** Exercise brief **
Starting at the line that contains "Expand more apps ellipsis in sidebar" and stopping after the line that contains "I will point(298,213).", rewrite those records with their requests, raising every coordinate in the answers by 33. Return only those lines.

** Input records **
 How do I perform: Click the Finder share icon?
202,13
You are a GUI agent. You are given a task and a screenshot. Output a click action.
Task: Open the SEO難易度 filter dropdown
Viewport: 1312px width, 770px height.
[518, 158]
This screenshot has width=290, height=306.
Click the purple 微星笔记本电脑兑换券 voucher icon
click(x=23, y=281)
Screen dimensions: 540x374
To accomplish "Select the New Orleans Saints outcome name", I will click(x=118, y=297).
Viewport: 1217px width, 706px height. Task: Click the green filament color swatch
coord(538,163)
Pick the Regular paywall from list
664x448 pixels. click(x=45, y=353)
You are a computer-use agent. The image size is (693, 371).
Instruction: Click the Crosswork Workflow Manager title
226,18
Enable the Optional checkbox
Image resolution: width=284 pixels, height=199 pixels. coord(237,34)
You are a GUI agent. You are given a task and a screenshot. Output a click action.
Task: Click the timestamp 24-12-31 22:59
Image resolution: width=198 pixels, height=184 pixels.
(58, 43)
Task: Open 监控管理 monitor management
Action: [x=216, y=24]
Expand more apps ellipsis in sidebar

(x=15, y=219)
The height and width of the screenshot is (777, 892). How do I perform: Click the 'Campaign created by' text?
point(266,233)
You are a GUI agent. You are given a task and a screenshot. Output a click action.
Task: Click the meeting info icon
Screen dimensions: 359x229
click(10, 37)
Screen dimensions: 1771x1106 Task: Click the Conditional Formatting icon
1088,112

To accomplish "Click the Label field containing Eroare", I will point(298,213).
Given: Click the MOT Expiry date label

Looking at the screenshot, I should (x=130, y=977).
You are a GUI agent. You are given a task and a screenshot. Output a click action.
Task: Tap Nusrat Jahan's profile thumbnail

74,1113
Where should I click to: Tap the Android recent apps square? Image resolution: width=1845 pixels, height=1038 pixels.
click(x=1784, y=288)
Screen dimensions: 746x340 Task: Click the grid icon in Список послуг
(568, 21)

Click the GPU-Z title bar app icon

** Problem solution **
Expand more apps ellipsis in sidebar

(x=48, y=252)
The height and width of the screenshot is (777, 892). How do I perform: Click the 'Campaign created by' text?
point(299,266)
You are a GUI agent. You are given a task and a screenshot. Output a click action.
Task: Click the meeting info icon
Screen dimensions: 359x229
click(43, 70)
Screen dimensions: 1771x1106 Task: Click the Conditional Formatting icon
1121,145

To accomplish "Click the Label field containing Eroare", I will point(331,246).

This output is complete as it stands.